Data records:
==================================================

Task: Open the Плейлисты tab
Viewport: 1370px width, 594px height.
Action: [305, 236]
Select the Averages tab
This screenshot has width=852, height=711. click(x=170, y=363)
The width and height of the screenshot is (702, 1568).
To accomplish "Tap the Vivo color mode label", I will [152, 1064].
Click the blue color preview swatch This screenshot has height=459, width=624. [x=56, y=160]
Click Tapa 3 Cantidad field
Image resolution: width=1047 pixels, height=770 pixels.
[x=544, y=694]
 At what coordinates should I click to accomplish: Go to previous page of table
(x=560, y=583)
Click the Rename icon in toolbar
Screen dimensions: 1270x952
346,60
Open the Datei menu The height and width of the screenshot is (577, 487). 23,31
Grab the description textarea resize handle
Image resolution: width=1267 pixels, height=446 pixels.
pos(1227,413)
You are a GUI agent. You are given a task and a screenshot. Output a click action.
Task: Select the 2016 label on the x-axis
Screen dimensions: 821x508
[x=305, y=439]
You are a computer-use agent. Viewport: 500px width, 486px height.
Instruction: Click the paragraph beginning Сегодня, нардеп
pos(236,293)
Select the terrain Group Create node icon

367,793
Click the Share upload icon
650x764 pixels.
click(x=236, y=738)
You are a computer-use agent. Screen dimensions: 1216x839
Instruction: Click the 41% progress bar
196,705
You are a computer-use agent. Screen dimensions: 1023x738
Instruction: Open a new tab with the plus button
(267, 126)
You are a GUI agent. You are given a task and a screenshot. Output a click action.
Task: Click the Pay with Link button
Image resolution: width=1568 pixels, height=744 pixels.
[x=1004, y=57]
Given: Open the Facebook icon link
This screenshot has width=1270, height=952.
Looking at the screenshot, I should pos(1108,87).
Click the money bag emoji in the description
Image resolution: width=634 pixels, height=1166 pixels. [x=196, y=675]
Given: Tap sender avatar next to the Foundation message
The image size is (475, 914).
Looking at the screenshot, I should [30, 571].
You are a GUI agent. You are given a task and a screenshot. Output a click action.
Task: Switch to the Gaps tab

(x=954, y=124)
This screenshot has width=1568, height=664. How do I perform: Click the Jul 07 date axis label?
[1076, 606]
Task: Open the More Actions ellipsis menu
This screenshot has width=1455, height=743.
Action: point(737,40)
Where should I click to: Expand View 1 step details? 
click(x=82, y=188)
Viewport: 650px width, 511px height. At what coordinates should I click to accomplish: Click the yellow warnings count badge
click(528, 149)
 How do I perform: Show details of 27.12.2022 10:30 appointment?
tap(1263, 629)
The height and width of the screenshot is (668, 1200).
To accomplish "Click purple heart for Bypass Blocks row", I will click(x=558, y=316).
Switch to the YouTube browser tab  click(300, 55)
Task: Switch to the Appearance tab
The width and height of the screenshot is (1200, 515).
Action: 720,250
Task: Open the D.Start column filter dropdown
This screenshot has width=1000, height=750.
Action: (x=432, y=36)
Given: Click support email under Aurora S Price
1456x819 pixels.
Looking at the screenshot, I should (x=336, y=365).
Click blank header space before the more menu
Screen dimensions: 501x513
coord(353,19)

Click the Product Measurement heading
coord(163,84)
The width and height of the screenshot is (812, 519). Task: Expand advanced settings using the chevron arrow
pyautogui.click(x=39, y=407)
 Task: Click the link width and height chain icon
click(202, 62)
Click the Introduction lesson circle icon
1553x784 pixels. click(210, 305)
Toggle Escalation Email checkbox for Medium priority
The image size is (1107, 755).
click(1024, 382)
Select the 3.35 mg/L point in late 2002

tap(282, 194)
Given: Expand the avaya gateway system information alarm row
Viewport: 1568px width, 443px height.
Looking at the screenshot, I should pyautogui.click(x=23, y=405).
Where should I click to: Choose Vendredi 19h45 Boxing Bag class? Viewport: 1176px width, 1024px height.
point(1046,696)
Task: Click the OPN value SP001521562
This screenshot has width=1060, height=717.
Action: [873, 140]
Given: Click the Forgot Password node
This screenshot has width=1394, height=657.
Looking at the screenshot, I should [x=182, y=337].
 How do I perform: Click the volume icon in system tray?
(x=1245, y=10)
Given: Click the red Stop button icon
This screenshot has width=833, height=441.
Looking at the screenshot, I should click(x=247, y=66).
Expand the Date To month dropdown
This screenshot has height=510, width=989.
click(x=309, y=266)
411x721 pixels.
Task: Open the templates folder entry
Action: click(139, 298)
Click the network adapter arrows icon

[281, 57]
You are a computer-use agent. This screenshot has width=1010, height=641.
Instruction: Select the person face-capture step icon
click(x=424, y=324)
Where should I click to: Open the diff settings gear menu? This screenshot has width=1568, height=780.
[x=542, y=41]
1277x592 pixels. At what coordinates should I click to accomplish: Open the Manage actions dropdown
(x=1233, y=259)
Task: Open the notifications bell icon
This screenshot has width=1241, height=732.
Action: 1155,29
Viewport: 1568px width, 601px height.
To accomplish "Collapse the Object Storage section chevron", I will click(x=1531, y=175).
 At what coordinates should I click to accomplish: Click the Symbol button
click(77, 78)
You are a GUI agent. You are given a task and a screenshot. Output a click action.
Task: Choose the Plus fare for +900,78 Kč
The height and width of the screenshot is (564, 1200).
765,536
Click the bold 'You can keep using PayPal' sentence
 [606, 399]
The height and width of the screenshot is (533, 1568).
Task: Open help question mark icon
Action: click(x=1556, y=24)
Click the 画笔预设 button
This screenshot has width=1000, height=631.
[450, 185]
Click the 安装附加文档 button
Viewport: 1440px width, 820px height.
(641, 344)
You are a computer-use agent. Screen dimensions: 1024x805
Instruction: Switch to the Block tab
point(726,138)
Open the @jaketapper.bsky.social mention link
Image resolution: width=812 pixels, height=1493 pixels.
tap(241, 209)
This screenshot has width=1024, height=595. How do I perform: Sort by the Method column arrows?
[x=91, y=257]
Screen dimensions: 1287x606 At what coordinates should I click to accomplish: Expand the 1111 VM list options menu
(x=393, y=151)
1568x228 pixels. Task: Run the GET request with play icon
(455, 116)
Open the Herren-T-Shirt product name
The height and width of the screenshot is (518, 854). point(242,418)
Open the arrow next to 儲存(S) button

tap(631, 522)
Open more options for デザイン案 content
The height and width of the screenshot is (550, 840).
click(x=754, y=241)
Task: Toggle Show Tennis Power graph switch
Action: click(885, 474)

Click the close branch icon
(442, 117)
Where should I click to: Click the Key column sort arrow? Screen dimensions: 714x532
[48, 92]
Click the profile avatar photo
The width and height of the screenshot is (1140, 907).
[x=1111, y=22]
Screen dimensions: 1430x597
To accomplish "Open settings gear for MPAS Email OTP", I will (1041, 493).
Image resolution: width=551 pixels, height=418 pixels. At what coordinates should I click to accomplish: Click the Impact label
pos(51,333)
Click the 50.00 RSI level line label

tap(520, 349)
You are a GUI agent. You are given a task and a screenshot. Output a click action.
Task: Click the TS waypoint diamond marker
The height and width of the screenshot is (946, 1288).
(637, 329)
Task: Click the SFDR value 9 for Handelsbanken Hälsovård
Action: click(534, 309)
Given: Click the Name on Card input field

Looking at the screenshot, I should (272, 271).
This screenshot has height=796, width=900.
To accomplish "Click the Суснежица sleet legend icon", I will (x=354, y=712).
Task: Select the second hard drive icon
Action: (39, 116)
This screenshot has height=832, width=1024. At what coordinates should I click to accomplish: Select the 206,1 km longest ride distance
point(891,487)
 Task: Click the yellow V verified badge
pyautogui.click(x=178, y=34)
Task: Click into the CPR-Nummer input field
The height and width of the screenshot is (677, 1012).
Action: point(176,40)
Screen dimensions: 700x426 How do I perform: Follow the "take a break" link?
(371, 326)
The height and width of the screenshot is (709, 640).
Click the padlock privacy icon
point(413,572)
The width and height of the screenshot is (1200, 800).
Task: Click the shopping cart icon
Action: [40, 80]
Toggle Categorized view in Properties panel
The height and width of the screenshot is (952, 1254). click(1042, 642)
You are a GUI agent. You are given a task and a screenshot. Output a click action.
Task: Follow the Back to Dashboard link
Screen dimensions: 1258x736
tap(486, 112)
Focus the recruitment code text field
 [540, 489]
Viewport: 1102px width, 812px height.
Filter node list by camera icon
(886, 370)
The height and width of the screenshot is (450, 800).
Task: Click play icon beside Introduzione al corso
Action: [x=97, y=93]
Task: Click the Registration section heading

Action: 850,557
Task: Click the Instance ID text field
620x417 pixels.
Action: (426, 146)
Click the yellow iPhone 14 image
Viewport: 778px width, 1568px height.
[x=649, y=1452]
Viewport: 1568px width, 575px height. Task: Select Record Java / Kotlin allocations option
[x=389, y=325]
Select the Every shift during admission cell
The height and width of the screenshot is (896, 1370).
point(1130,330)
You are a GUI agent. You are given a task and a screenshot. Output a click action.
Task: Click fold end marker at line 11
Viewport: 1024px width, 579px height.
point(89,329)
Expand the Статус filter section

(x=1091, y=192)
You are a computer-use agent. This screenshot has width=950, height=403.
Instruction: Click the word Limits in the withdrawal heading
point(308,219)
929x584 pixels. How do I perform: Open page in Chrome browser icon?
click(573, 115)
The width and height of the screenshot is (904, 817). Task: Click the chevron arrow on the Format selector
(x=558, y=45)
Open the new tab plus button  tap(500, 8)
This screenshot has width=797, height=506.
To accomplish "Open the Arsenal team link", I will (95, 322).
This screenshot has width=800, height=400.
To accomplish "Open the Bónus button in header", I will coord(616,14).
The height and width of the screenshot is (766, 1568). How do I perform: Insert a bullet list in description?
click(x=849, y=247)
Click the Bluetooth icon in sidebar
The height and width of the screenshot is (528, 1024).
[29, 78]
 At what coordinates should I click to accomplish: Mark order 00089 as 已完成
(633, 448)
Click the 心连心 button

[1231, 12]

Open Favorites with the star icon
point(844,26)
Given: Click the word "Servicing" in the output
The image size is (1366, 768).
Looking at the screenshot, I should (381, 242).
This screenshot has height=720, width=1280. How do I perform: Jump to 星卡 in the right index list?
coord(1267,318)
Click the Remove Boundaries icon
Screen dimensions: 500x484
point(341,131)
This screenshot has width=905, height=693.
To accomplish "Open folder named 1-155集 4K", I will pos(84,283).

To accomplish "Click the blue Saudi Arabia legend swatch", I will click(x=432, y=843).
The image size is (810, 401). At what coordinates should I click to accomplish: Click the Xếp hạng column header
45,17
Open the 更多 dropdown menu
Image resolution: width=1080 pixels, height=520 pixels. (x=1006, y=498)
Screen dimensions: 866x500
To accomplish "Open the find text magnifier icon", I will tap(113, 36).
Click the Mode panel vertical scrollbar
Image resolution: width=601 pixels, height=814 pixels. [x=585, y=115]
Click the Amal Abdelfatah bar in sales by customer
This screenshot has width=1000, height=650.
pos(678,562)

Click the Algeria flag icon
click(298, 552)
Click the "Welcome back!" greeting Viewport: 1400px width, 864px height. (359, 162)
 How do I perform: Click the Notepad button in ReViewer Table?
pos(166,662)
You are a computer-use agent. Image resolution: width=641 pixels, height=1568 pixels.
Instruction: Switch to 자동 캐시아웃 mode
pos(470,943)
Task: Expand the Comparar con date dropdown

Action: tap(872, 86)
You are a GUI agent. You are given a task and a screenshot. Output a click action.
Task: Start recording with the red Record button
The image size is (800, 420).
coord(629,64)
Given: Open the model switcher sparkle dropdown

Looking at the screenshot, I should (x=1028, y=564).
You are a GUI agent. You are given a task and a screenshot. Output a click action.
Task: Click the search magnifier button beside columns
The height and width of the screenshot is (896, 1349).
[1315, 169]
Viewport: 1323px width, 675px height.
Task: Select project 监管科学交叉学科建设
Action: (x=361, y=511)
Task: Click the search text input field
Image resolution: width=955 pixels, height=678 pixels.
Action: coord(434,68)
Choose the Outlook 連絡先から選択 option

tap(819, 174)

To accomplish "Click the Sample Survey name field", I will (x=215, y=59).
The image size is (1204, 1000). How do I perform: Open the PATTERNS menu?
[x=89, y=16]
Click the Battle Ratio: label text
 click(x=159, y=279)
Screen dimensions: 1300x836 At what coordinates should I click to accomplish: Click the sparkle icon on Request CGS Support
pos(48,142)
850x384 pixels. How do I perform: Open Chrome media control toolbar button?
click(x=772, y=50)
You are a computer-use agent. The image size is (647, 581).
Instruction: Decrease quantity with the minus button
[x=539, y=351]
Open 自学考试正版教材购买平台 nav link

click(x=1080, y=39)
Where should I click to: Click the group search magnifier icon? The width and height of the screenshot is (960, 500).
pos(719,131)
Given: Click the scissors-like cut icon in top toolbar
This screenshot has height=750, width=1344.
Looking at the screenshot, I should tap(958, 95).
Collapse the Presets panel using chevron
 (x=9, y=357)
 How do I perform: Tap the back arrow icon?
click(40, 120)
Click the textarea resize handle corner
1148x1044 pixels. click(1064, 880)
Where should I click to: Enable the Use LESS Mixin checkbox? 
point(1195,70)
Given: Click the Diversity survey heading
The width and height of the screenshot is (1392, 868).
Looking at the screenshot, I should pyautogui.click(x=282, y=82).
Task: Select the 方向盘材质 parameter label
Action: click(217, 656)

==================================================

> [Task description]:
Reply with nothing but a number: how many lines of the entries above contain the string "Start"?

> [Response below]:
2